- Japanese arcade flyer
- Developer(s): Axela
- Publisher(s): JP: Namco/Axela; NA: Agetec; EU: Midas Interactive Entertainment;
- Platform(s): Arcade, PlayStation, Game Boy
- Release: Arcade JP: 1997; Game Boy JP: December 19, 1997; PlayStation JP: October 30, 1997; EU: September 25, 2000; NA: January 31, 2001;
- Genre(s): Puzzle
- Mode(s): Single-player, multiplayer
- Arcade system: Namco System 11

= Starsweep =

1997 video game

Starsweep is a puzzle video game by Japanese developer Axela, released in 1997 in Japanese arcades and for the PlayStation, and in 1998 for the Game Boy. The gameplay is similar to that of the Puzzle League series, but with more traditional Tetris-like gameplay where pieces fall from the top of the screen.

Pieces come in three colors: red, yellow, and blue. Pieces commonly have a star on one end, or occasionally, a star on two ends. The aim of the game is to clear blocks from the playing field, by matching stars from same-coloured blocks. Players are rewarded for creating combos (which are called 'links') of piece clearances. The game ends when someone's piece level reaches the top of the playfield and is not cleared after three seconds.

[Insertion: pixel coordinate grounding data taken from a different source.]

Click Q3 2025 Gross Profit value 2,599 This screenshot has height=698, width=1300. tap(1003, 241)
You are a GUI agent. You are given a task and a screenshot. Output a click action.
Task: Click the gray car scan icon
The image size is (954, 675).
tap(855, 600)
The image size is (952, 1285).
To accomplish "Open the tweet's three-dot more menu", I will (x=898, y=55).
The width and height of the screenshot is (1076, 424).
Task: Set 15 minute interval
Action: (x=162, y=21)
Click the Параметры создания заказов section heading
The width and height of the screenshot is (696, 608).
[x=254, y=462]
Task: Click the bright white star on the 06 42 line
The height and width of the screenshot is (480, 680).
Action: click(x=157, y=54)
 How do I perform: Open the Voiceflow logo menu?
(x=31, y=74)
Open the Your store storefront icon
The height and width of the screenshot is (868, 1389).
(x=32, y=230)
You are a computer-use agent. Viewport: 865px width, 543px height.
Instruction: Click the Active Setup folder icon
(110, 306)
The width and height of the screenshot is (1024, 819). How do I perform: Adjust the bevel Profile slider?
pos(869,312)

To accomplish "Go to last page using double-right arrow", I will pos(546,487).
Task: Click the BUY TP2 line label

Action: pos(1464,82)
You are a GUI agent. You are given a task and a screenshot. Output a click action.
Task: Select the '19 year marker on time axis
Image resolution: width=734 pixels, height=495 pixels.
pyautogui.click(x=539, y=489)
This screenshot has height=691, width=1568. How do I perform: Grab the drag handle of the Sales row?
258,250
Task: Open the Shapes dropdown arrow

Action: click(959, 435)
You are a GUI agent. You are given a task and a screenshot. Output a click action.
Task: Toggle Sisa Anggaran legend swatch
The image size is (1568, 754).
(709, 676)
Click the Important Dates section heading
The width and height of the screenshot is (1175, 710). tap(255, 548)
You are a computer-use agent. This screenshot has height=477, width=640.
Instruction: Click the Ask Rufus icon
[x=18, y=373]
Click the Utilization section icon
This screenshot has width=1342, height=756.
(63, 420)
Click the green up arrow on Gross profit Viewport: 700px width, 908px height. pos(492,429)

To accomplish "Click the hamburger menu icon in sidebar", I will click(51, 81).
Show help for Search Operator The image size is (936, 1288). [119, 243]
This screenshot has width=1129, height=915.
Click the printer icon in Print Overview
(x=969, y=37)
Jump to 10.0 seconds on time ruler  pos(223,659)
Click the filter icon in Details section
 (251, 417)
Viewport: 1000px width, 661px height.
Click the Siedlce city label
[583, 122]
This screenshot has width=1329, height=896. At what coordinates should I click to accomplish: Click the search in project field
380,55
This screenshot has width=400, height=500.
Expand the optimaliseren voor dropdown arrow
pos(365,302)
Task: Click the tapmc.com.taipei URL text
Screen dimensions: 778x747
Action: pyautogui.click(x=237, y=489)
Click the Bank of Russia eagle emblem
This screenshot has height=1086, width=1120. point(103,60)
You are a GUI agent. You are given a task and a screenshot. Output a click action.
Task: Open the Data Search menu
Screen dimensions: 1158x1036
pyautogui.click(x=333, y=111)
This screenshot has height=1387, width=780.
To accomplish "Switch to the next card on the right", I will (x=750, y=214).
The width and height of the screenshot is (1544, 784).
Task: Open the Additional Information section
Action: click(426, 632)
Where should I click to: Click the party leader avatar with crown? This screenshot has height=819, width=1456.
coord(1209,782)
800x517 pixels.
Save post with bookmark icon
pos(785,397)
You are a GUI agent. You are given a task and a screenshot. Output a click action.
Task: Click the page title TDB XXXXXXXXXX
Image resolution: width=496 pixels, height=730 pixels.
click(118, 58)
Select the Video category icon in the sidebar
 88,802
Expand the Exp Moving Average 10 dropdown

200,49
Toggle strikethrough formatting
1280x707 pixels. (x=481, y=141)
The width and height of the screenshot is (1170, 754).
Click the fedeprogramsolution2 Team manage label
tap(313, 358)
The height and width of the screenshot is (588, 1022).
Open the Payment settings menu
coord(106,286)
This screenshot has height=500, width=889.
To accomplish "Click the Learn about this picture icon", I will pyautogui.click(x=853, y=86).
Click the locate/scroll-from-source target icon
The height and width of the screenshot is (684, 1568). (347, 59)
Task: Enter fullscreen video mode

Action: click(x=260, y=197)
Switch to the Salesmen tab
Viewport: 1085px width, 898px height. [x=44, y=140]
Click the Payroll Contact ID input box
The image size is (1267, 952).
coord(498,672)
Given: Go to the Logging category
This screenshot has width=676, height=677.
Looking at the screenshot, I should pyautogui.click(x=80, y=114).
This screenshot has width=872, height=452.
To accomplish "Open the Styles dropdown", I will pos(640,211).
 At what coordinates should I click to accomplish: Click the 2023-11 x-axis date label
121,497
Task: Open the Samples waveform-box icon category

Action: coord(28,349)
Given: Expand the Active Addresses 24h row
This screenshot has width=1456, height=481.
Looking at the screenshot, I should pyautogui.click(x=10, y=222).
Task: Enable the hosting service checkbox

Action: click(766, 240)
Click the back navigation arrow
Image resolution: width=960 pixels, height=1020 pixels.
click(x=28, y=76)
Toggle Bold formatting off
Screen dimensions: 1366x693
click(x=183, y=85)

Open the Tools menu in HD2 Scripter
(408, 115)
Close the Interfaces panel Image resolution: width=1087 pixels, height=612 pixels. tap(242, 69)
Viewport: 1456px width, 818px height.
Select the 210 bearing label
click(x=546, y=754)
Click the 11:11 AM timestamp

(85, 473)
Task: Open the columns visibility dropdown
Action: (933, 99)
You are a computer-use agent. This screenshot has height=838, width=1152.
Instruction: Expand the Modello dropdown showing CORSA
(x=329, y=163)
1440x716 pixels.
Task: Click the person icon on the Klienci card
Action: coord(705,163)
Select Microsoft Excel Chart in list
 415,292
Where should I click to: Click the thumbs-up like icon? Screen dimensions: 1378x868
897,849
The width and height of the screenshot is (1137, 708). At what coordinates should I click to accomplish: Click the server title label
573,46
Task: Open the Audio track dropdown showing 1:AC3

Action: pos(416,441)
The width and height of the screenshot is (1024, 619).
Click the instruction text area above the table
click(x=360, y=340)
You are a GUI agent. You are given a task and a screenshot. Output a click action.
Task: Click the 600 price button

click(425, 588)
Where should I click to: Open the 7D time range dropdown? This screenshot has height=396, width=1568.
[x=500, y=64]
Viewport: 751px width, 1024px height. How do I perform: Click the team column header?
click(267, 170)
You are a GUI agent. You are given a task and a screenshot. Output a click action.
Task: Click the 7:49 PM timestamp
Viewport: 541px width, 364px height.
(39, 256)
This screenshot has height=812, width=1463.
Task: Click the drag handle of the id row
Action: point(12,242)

The one player 'story' mode revolves around moving around an island and playing against opponents who gradually become harder, and consists of playing against 9 opponents (although this can be adjusted). There are also activities that involve the player concentrating on a specific task within a time limit. These include getting a high score, a high number of links, surviving for as long as possible, and clearing a field in a short time.

== Reception ==
In Japan, Game Machine listed Starsweep on their November 1, 1997 issue as being the twenty-second most-successful arcade game of the month.

Writing in Official PlayStation Magazine Andy Lowe awarded the title a score of 7/10, describing it as "an extra-psychedelic Tetris" and "surprisingly addictive, with plenty of game modes and some inventive mini-challenges".